Une fois imprimé dans les cahiers, ce nouvel air du temps est ensuite réinterprété par les griffes et validé par la presse, avant que les consommateurs se l’approprient. Il part ainsi de la rue pour retourner à la rue. Parfois, une seule phrase ou photo affichée dans un de ces fameux cahiers suffit à bâtir toute une collection. L’image des colonnes de Buren a, par exemple, été largement exploitée par Marc Jacobs, l’été dernier. Et le sweat-shirt au graphisme Star Wars, présenté pour l’automne-hiver 12-13 par Balenciaga, a créé un véritable intérêt pour les thématiques futuristes et galactiques. Parfois, aussi, certains labels choisissent délibérément de se placer en marge des must-haves dictés par le milieu, histoire de cultiver leur différence.  » C’est le cas de Jeremy Scott, Jean-Paul Lespagnard ou Martin Margiela à l’époque « , remarque Elena Van Ginderdeuren.

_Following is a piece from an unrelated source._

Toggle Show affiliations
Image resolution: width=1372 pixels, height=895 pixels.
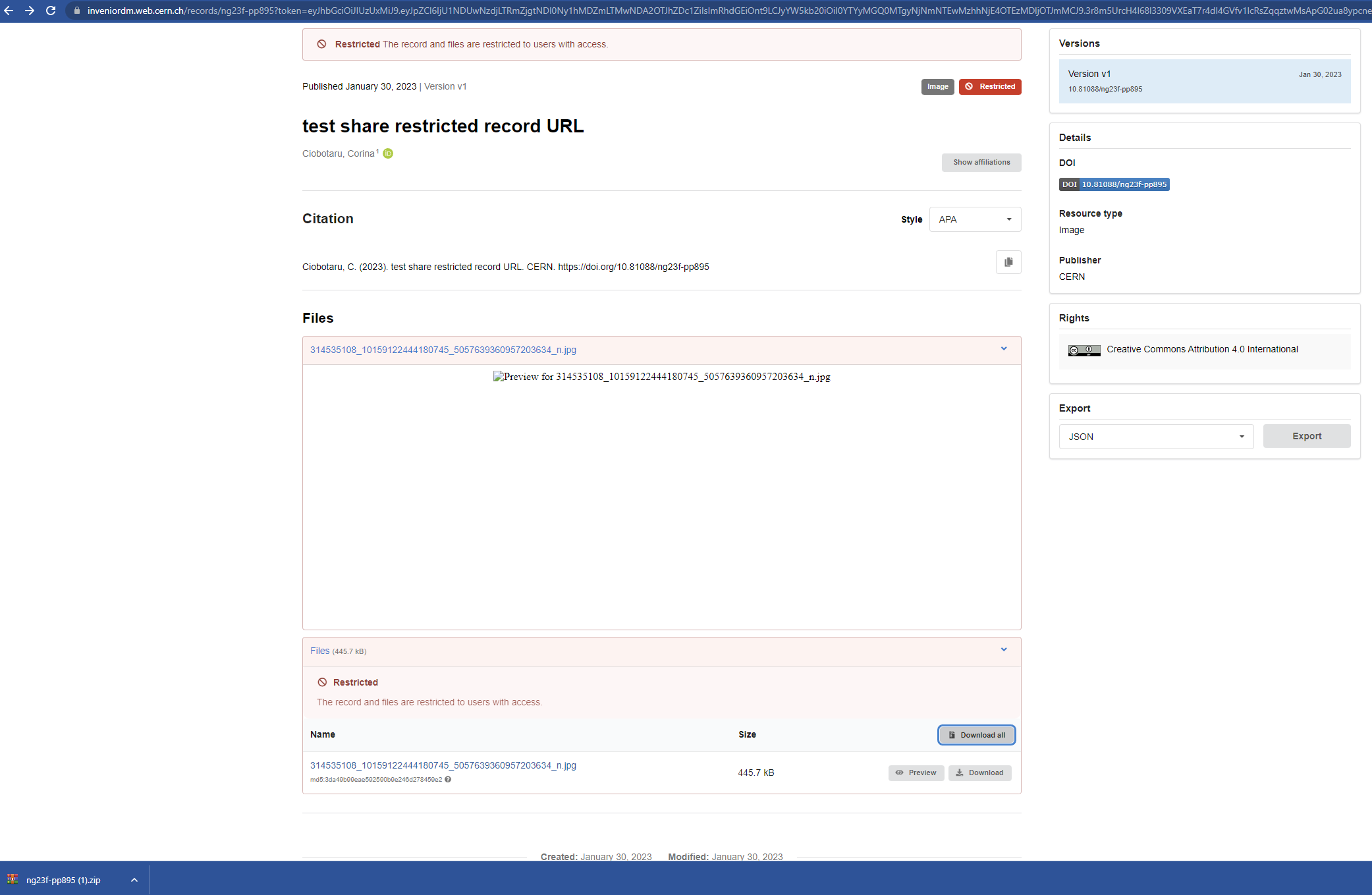tap(981, 162)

A noter que les nouveautés agissent aussi à plusieurs vitesses.  » Certains grands courants vont perdurer, avec un angle différent et des teintes qui vont à peine évoluer « , constate Laurent Le Mouël. C’est le cas de la vague minimaliste qui envahit nos vestiaires depuis plusieurs saisons. D’autres, par contre, passeront à la trappe après quelques mois, ou ne parviendront jamais à conquérir le coeur des clients. Annoncées partout comme des indispensables de l’hiver 09-10, les cuissardes n’ont ainsi jamais réussi à s’imposer, commercialement parlant. Malgré toute la volonté des trendwatchers, les tendances ne se laissent jamais complètement dominer…

PAR CATHERINE PLEECK

 » Ce nouvel air du temps part de la rue pour retourner à la rue.  »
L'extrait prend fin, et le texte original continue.